**Task to complete**.
Copy the material word for word, beginning at the line that contains "Task: Click the small" and ending after the line that contains "Action: point(4,284)".

**Record extracts**.
-- Start --

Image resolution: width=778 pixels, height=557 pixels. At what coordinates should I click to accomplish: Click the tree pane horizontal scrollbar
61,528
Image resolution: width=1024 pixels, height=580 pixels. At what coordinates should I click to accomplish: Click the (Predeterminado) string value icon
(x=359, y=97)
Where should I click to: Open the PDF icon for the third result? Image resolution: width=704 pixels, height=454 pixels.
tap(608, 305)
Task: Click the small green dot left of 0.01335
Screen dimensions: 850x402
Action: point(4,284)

-- End --
-- Start --

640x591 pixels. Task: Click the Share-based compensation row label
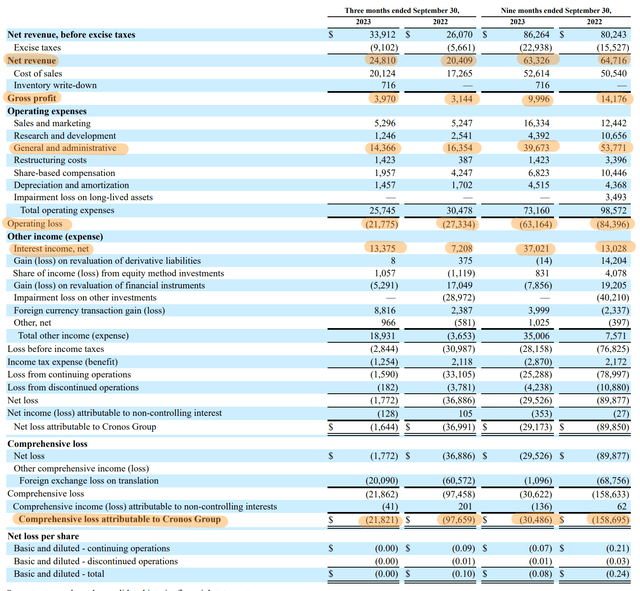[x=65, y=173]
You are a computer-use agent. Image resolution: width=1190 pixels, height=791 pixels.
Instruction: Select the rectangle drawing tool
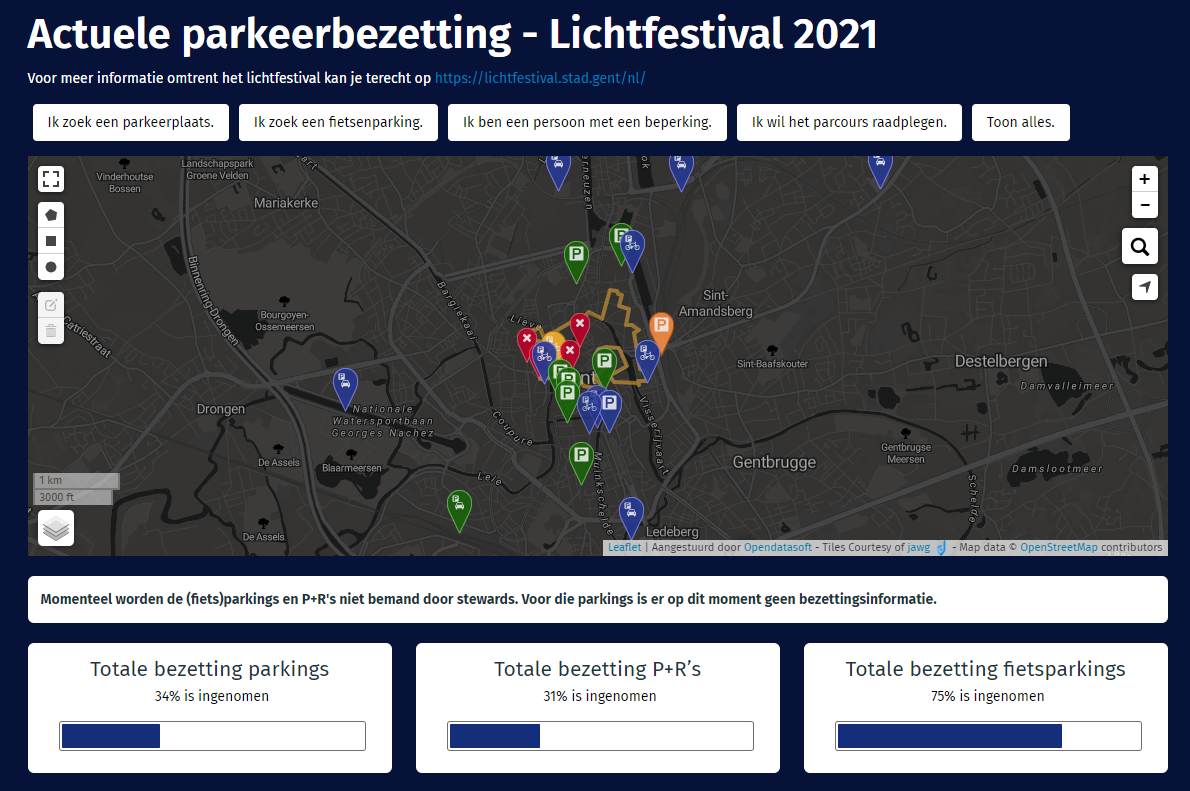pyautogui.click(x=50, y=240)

-- End --
-- Start --

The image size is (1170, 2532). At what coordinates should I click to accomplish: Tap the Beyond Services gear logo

-- End --

**Result of this task**.
Task: Click the small green dot left of 0.01335
Screen dimensions: 850x402
Action: point(4,284)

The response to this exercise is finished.